As expected the Central Bank of Nigeria’s rate-setting committee (the Monetary Policy Committee – MPC), after its Monday meeting, left its policy rate unchanged at 12%.
The consensus view of a majority of commentators on the economy ahead of this meeting was that the policy rate was going to remain on hold, in order to allow full pass through to the economy of the CBN’s non-accommodative monetary policy stance. The apex bank has tightened its overnight rate at every meeting of the rate-setting committee this year. Concerns were also expressed ahead of the meeting about which transmission route was the more worrisome: exchange rates, or interest rates? And with interest rates having moved into positive territory for the first time in a long while, it was understandable that the markets’ focus should shift to the exchange rate.
A relatively low (at least in recent times) foreign reserve portfolio, falling crude oil prices on the domestic market, and unrelenting demand pressure for the greenback in the local markets were the main causes for concern before the one-day meeting on Monday.

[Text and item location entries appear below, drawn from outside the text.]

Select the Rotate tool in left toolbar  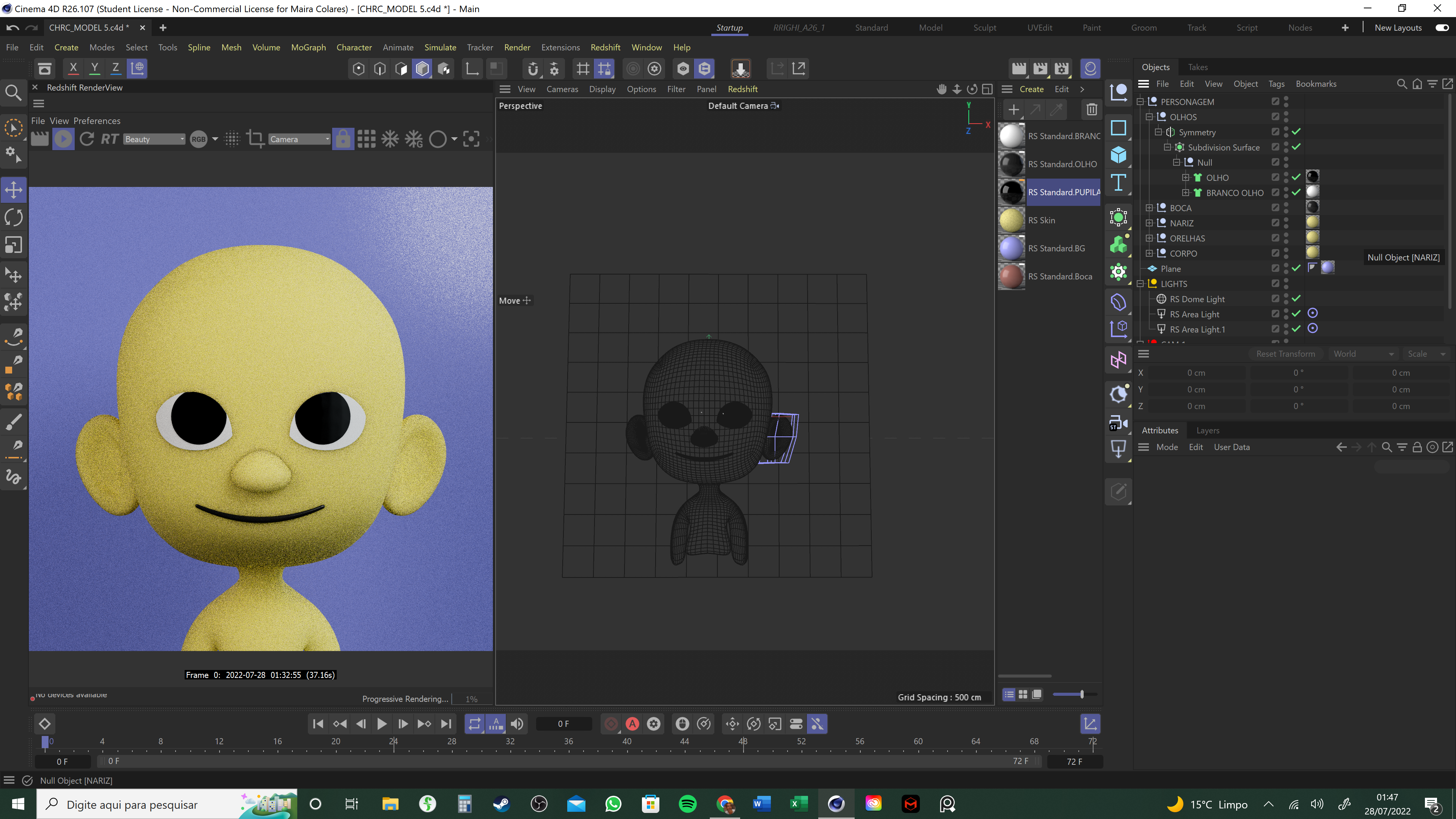pos(14,218)
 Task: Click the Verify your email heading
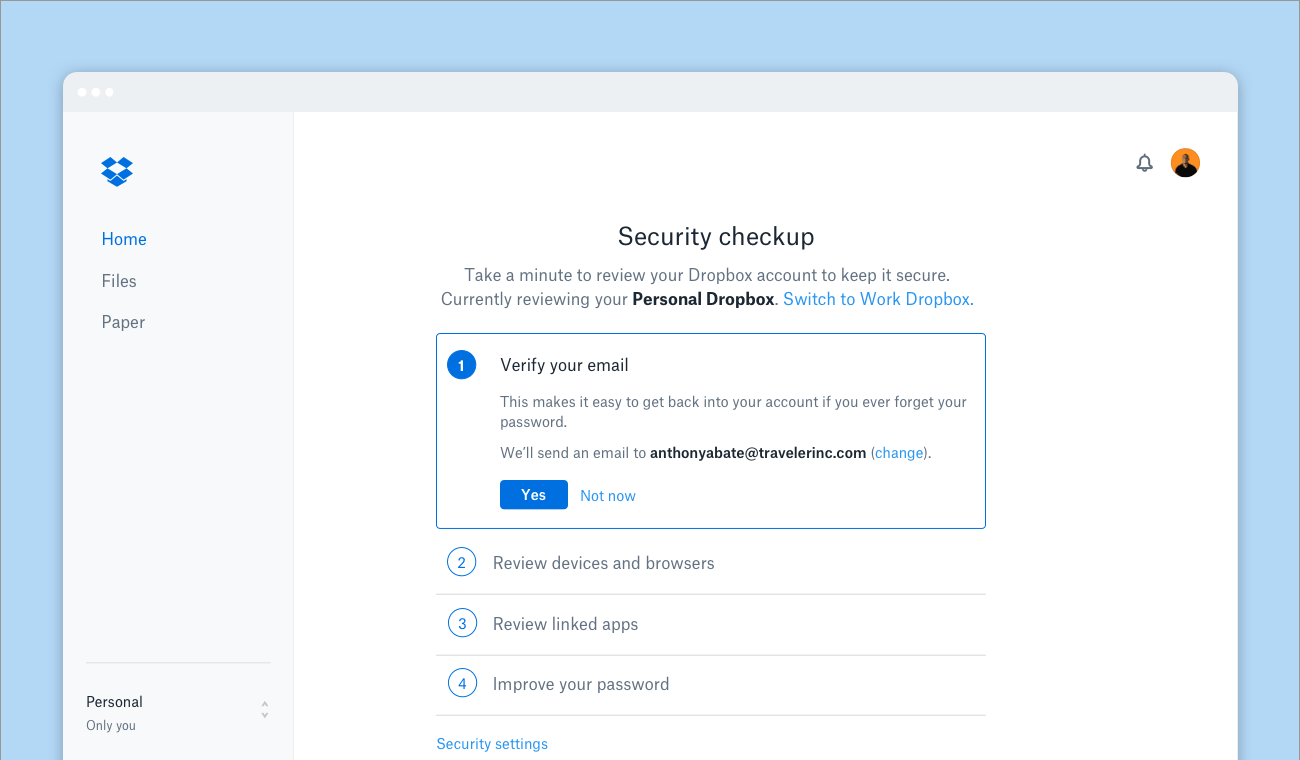point(564,365)
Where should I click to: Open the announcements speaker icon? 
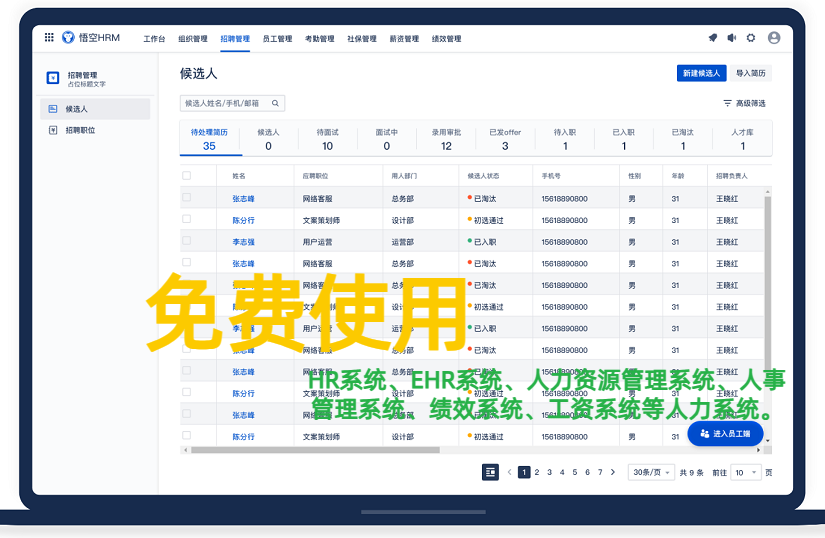732,38
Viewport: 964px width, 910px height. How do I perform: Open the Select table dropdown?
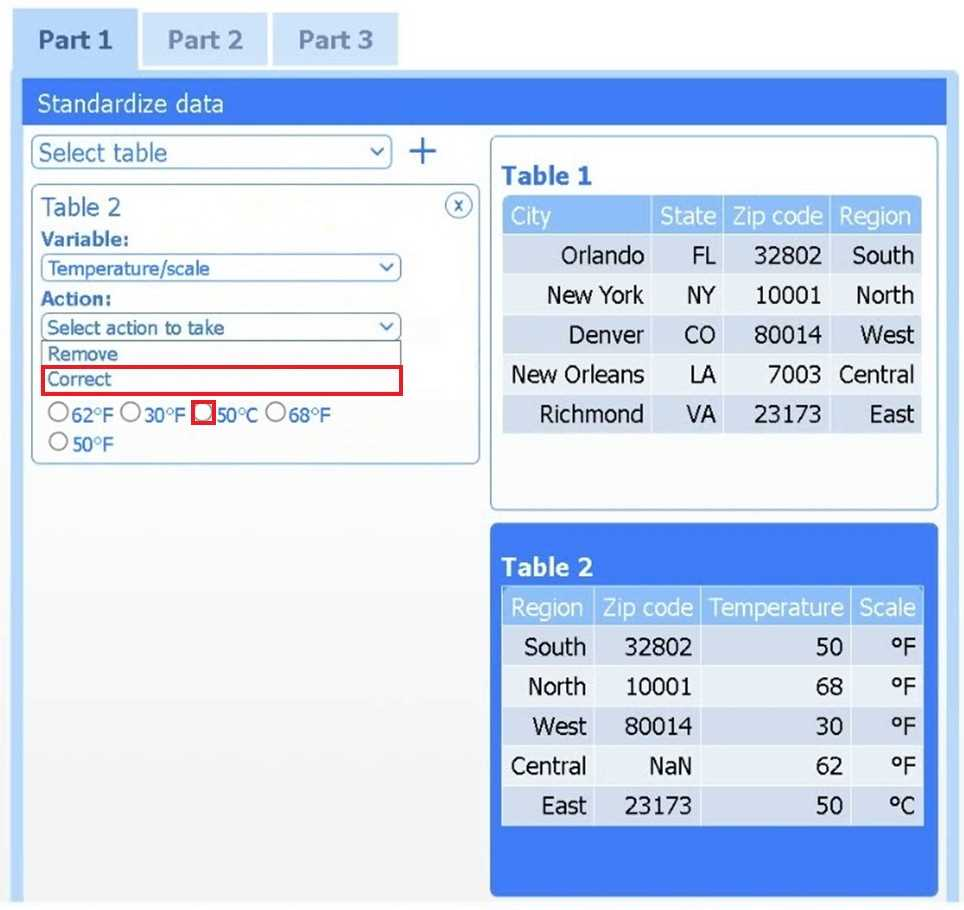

Still, it was surprising that the MPC “decided” to “adjust the mid-point of (the) target official exchange rate from N150.00/US$1.00 to N155.00/US$1.00 and maintain the band of +/-3.0 per cent”. For truth be told, the exchange rate of the naira is not one of the “prices” included in the MPC’s “price stability” remit. It is a decision more appropriate to the CBN’s Committee of Governors. Indeed, the relevant act puts it this way: “In consultation with the Board, the Governor and Deputy Governors shall be responsible for devising suitable mechanism to determine rates of exchange at which the Bank shall buy and sell foreign currencies”.
So why did the MPC verge on the illegal? Because the CBN has increasingly fewer (and credible) channels of communicating policy intent to the markets? This would be worrying. Since such communication is a critical part of the process of anchoring market expectations regarding monetary policy direction, channels that do not lend themselves to believability invite high levels of rate volatility as the markets try to second-guess the regulator.
So one would have ordinary responded to the CBN by asking that they go about developing stronger (and outside, of the MPC, at least) channels for communicating policy direction. Except that in this particular case, the decision to move the “mid-point” had actually been made and announced by the CBN Governor, long before the MPC meeting.
Now which should we be more concerned about? The MPC as communication channel for policy initiatives that it has no control over? Or the MPC as rubber-stamp?